WHAT THE TASK ASKS :: Write every record below out exactly; no images.

DATA EXTRACTS ::
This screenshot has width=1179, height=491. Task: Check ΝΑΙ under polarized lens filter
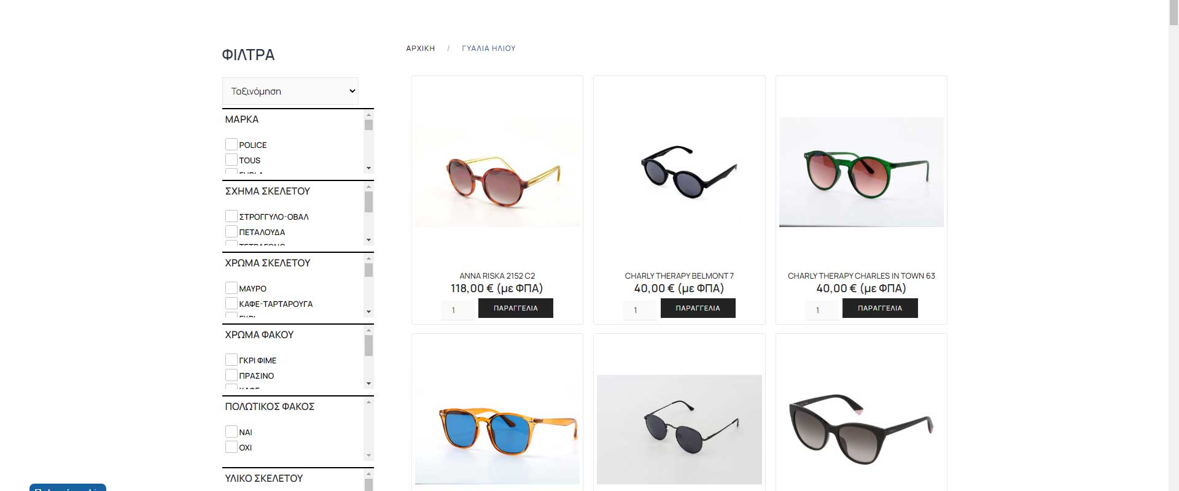coord(232,431)
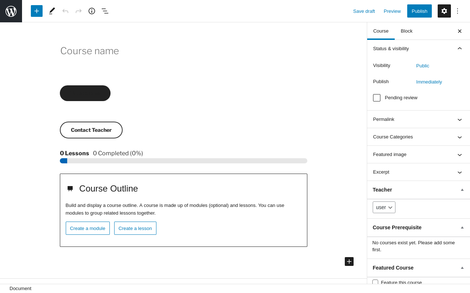Add a block below Course Outline
The width and height of the screenshot is (470, 293).
click(349, 262)
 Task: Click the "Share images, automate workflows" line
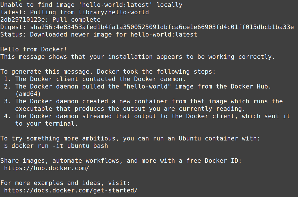point(121,161)
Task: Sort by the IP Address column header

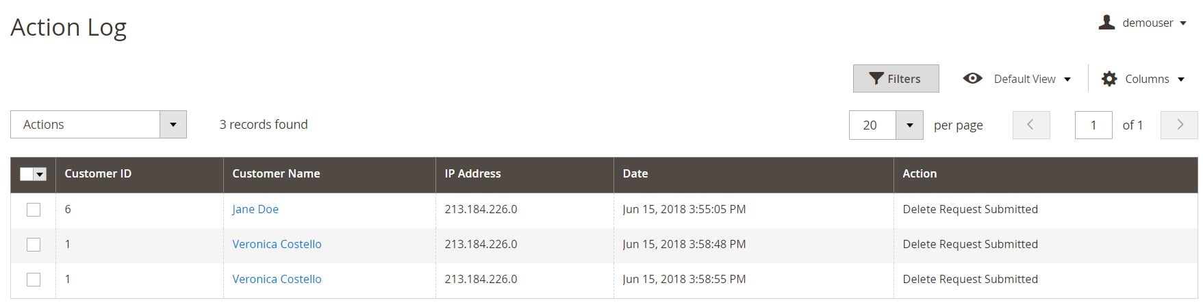Action: (472, 173)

EXERCISE RESPONSE ::
This screenshot has width=1179, height=491. Task: Check ΝΑΙ under polarized lens filter
coord(232,431)
Add a block below Course Outline
The width and height of the screenshot is (470, 293).
click(349, 262)
 Task: Click the "Share images, automate workflows" line
point(121,161)
Task: Sort by the IP Address column header

Action: (472, 173)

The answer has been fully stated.